> WORK INSTRUCTION:
Repeat all the lines below exactly, but omit the pictures.

***

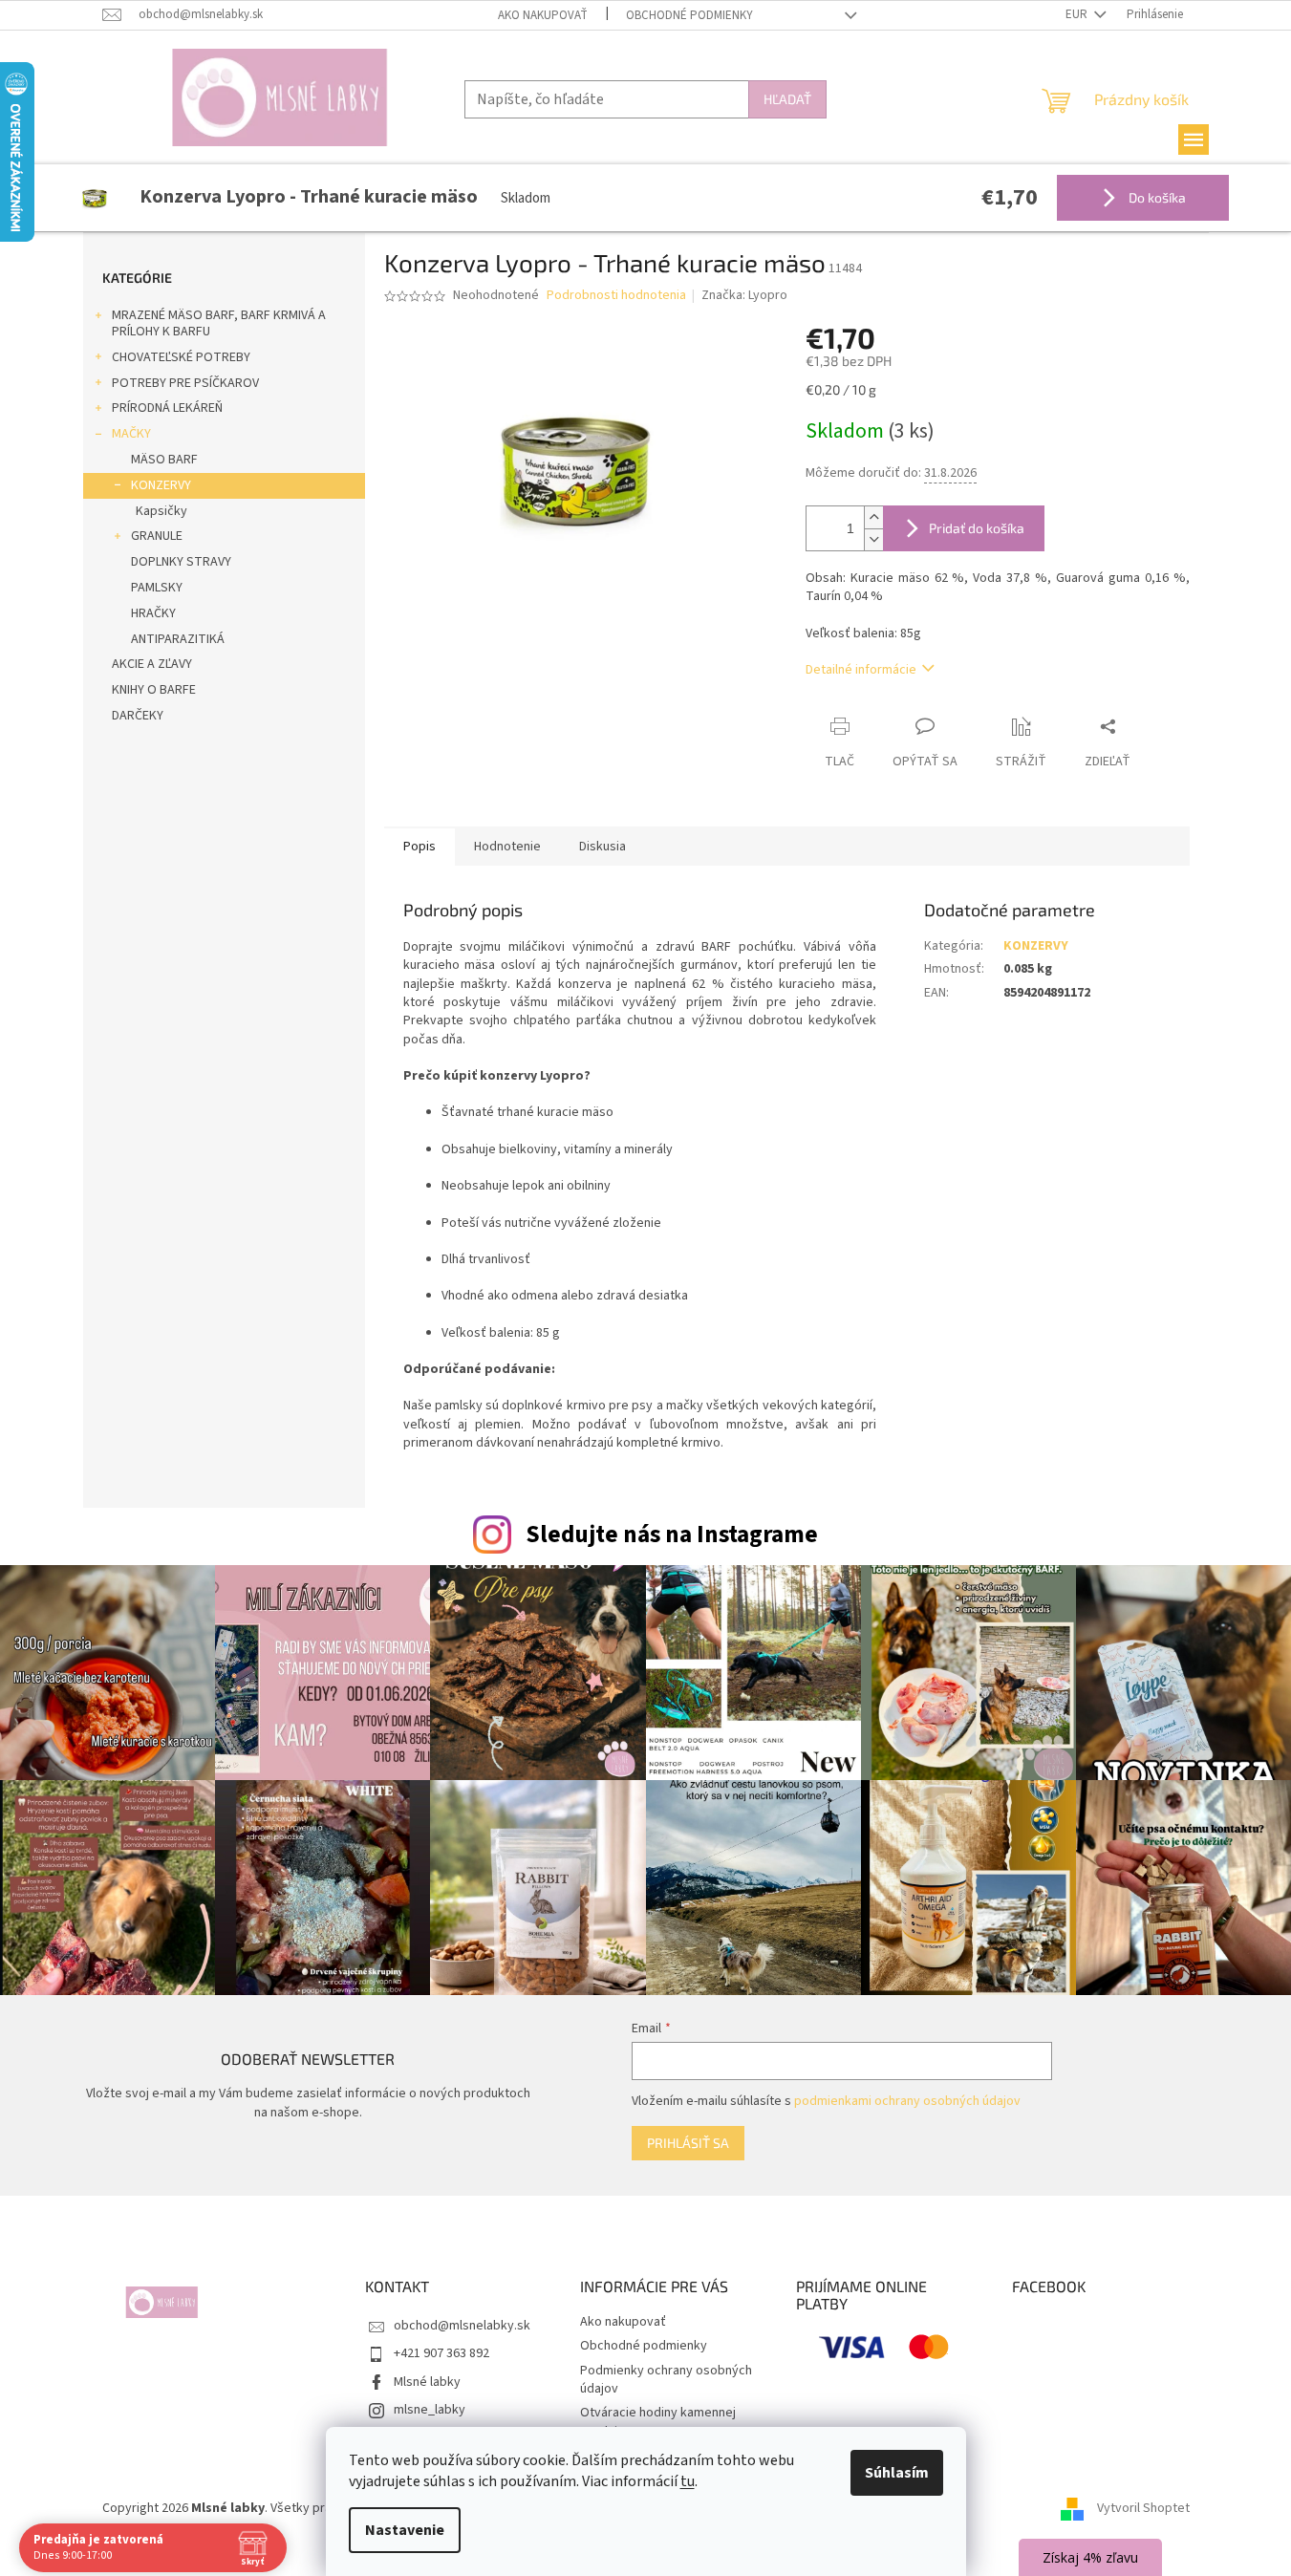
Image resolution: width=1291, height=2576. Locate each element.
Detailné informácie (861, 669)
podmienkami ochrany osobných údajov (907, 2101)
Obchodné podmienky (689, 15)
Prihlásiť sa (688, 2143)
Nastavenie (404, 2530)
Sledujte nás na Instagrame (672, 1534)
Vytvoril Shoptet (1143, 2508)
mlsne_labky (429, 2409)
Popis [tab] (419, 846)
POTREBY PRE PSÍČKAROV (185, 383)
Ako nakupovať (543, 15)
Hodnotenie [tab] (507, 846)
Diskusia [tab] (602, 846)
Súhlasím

***

> EXERCISE SOLUTION:
Image resolution: width=1291, height=2576. Locate each element.
Detailné informácie (861, 669)
podmienkami ochrany osobných údajov (907, 2101)
Obchodné podmienky (689, 15)
Prihlásiť sa (688, 2143)
Nastavenie (404, 2530)
Sledujte nás na Instagrame (672, 1534)
Vytvoril Shoptet (1143, 2508)
mlsne_labky (429, 2409)
Popis [tab] (419, 846)
POTREBY PRE PSÍČKAROV (185, 383)
Ako nakupovať (543, 15)
Hodnotenie [tab] (507, 846)
Diskusia [tab] (602, 846)
Súhlasím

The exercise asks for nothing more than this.